### TASK TO CARRY OUT
The lines you return must be all those in the data that hold the string "computer".

======

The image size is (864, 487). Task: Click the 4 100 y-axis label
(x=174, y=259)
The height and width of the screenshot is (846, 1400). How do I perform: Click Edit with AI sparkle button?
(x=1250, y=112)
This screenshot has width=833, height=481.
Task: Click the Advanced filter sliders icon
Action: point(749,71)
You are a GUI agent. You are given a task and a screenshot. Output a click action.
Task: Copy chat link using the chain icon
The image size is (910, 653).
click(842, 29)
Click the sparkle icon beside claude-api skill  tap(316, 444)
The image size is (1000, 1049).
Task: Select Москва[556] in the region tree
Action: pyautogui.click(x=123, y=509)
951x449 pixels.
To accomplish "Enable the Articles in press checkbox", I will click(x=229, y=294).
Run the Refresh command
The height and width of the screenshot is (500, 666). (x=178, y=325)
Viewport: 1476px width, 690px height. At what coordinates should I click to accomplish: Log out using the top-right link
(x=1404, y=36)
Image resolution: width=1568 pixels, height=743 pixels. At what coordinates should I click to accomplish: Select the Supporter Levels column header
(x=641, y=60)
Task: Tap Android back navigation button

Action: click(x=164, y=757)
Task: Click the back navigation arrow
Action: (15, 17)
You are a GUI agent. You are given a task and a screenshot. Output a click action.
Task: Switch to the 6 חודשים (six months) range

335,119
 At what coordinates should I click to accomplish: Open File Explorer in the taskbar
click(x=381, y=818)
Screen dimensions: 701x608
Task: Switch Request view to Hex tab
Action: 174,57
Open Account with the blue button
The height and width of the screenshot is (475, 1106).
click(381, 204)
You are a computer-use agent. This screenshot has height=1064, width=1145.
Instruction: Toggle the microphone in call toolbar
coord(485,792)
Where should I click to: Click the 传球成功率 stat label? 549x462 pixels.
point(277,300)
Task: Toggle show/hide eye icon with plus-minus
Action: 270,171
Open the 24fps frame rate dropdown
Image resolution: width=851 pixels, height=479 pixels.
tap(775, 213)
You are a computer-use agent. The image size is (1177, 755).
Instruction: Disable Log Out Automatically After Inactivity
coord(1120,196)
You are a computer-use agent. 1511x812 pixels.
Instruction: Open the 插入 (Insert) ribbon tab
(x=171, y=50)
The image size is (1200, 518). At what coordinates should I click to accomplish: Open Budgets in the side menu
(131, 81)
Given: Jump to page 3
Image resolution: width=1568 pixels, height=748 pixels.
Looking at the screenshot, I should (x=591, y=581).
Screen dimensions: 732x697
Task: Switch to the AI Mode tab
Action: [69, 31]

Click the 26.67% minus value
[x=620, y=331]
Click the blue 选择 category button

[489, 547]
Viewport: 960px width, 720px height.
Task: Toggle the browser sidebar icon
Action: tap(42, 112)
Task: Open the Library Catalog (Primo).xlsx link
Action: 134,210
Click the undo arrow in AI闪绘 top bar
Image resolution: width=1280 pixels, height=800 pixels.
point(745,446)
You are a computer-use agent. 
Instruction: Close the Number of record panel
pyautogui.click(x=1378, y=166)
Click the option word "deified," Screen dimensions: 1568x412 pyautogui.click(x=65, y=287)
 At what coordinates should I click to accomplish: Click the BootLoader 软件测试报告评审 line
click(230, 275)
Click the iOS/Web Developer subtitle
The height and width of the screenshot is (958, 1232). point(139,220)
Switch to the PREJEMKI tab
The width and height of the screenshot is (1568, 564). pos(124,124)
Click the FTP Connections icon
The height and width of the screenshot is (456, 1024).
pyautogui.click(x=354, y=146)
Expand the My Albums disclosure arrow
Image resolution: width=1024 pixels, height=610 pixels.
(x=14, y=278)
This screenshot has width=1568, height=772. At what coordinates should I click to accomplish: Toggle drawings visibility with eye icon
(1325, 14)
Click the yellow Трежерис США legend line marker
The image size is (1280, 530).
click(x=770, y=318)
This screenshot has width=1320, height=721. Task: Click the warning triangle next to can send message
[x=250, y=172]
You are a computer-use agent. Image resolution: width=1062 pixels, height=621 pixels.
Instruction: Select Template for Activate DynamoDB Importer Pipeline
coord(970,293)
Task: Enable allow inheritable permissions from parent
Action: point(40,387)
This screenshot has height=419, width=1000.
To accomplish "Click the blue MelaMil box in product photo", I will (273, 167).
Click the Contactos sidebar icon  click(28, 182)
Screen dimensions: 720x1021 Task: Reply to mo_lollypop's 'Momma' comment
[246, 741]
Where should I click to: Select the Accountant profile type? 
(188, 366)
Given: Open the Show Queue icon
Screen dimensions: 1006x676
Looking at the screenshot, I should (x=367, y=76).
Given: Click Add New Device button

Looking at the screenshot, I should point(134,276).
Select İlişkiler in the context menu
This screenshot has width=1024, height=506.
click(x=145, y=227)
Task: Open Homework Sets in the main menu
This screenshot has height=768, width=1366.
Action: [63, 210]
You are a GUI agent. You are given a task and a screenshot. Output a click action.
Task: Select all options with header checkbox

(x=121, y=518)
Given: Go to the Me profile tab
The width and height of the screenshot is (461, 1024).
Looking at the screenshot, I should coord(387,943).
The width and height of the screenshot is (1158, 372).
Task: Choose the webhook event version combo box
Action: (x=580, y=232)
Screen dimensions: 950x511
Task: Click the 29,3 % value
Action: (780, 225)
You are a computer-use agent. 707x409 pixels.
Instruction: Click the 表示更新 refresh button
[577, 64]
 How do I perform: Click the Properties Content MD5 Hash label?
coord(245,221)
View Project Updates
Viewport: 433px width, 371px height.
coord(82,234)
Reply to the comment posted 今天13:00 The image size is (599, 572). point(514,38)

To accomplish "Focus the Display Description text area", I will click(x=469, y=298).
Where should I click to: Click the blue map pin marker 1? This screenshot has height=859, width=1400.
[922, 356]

======

### ANSWER TO THE EXERCISE
You are a computer-use agent. This screenshot has height=1064, width=1145.
You are a computer-use agent. The image size is (1177, 755).
You are a computer-use agent. 1511x812 pixels.
You are a computer-use agent. 
You are a computer-use agent. Image resolution: width=1062 pixels, height=621 pixels.
You are a computer-use agent. 707x409 pixels.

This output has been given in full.